--- start of Supplied records ---
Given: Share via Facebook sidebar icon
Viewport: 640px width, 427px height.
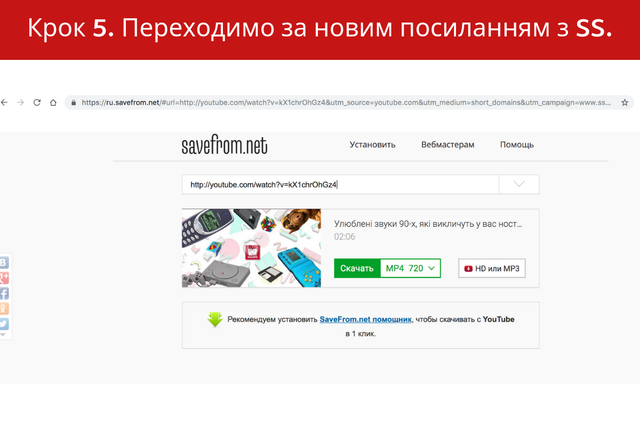Looking at the screenshot, I should tap(4, 294).
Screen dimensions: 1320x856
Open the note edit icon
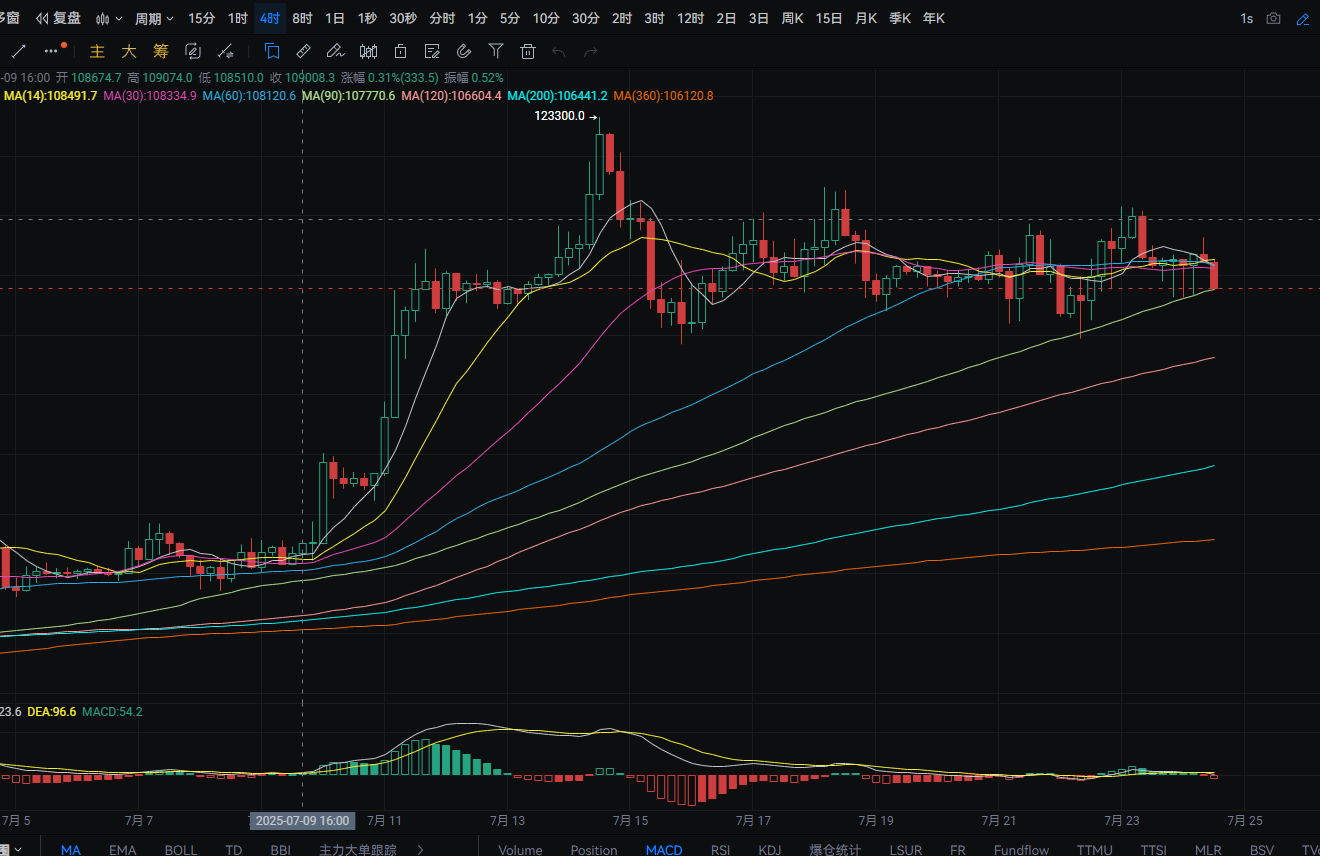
--- end of Supplied records ---
[Description of the task] Please rewrite the data above, changing every "icon" to "button" and keeping everything else the same. Leave out the pictures.

[Exercise output]
Given: Share via Facebook sidebar button
Viewport: 640px width, 427px height.
Looking at the screenshot, I should tap(4, 294).
Screen dimensions: 1320x856
Open the note edit button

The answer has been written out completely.